--- Given instruction ---
According to the TIB open data documentation, which two files does every ZIP file contain?

--- Provided passage ---
When using the data of TIB, please link to the page https://av.tib.eu/opendata in order to promote the use and distribution of this data.

Datasets

Filename	Format	Size	Date created:	Version:
tib-av-portal-opendata-2025-06-30-jsonl.zip (zipped)	application/jsonl	~535MiB (unzipped ~2.2GiB)	30.06.2025	2025-06-30
tib-av-portal-opendata-2025-06-30-ttl.zip (zipped)	text/turtle	~503.1MiB (unzipped ~3.4GiB)	30.06.2025	2025-06-30

Documentation

All datasets are provided as ZIP files to download. Every ZIP file contains two files:

media.EXT: All media, including videos, audio files and offline media.
series.EXT: All corresponding series.

We offer various formats, each with its own file extension:

JSON Lines (.jsonl)
RDF Turtle (.ttl)

JSON Lines

JSON Lines format contains of one dataset per line.

For a better overview, the documentation provides an example dataset in a structured form.

Media

Type specification of the dataset: In the case of media datasets, the value “media” is always specified here.

[Stored data]
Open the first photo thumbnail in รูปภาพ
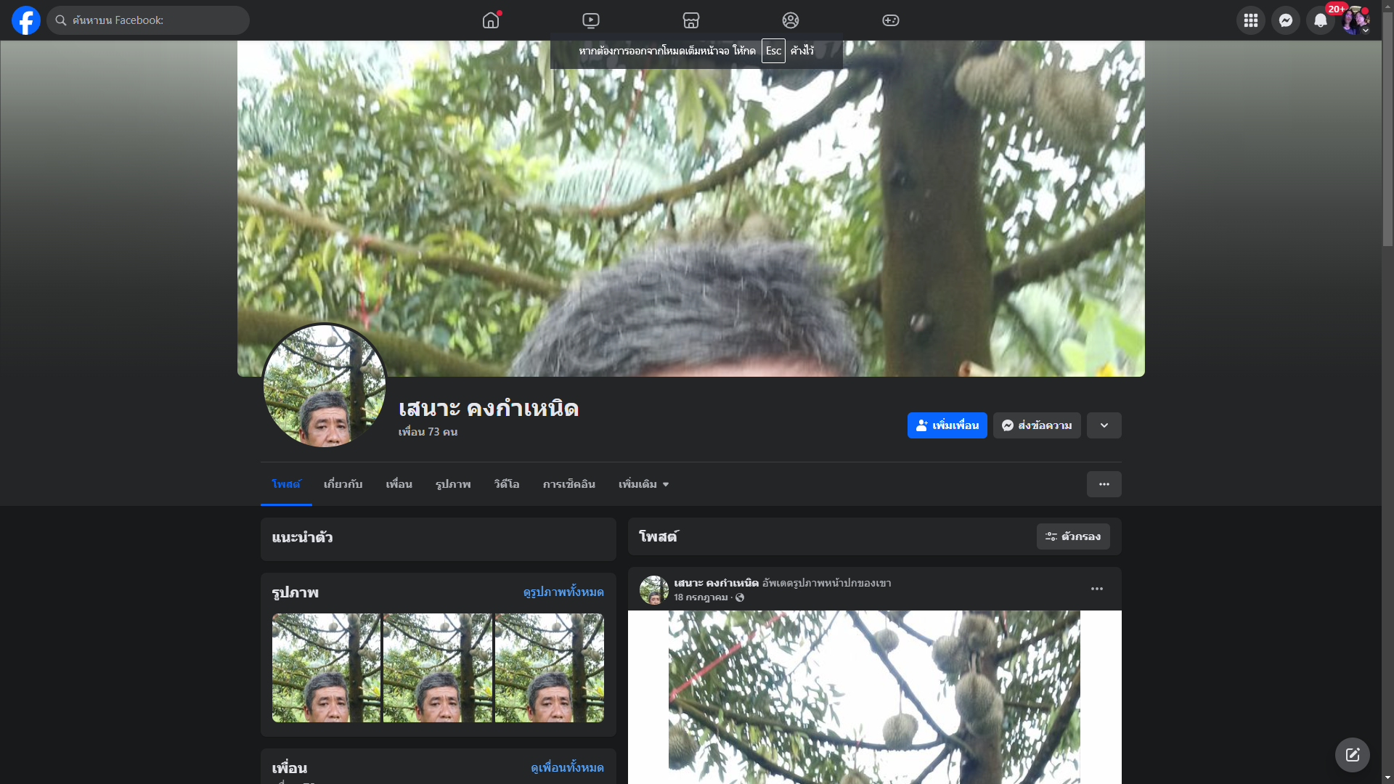 (x=326, y=668)
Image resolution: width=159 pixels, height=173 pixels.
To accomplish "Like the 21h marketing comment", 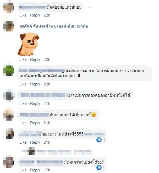I will tap(23, 104).
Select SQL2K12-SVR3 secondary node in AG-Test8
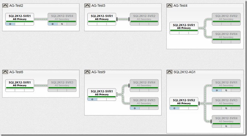 (62, 85)
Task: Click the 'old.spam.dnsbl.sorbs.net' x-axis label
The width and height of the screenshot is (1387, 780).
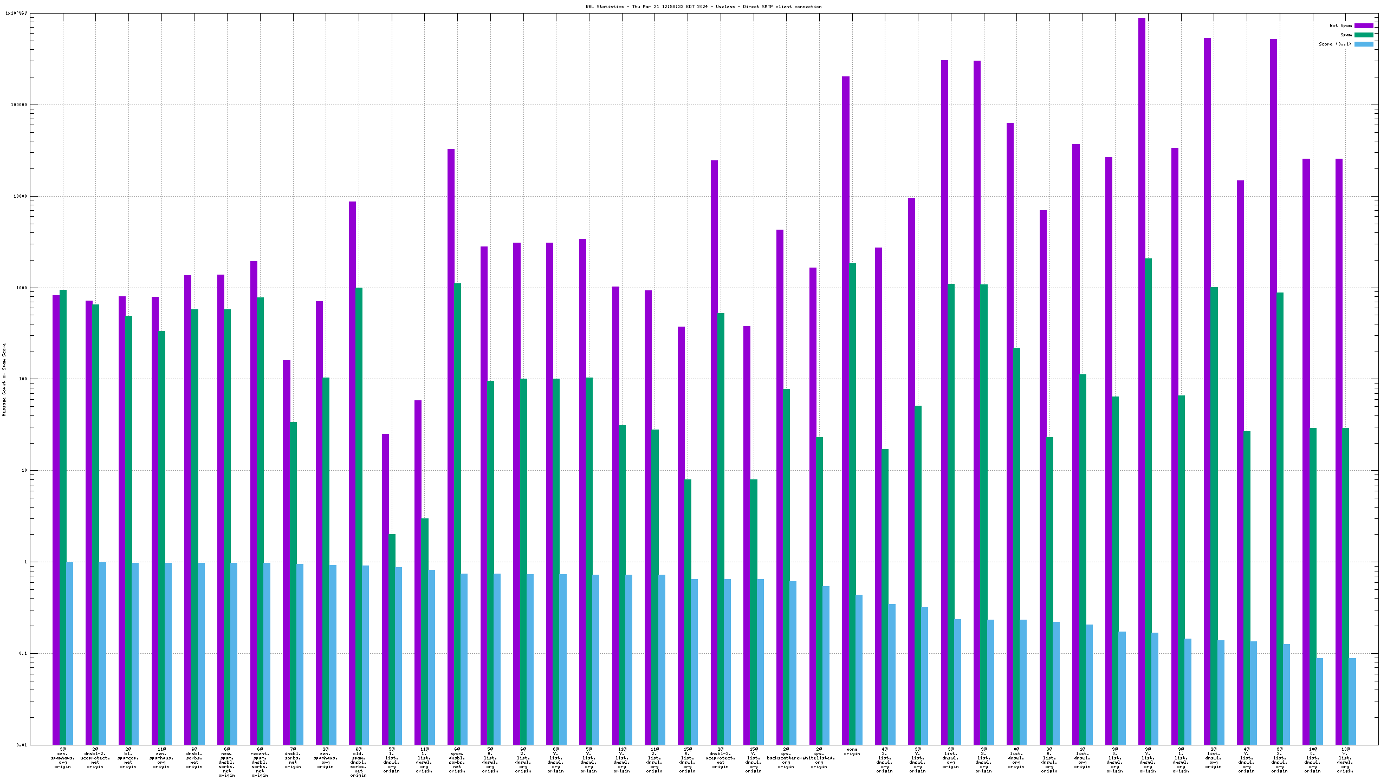Action: click(358, 762)
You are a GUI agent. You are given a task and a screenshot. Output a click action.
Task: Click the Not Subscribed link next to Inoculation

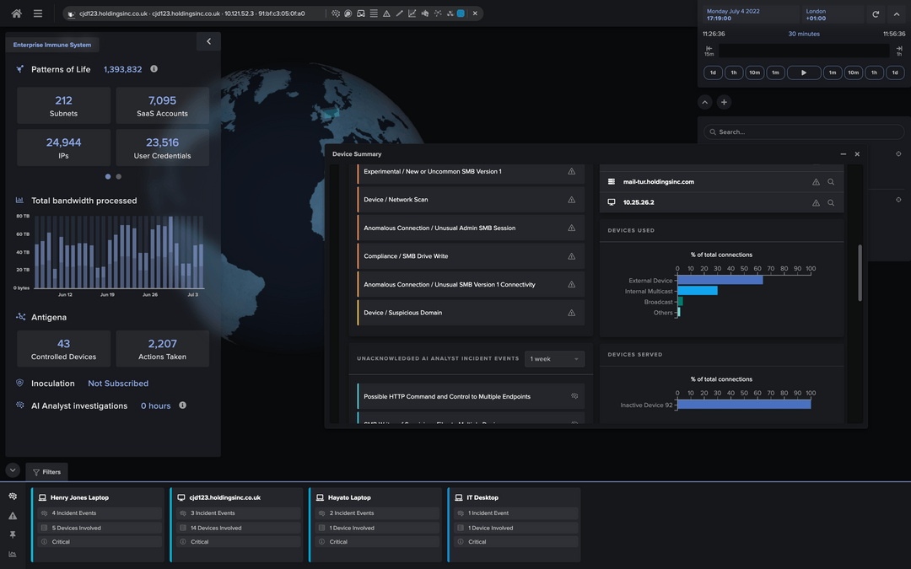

--- Result for this exercise ---
media.EXT, with all media, and series.EXT, with all corresponding series.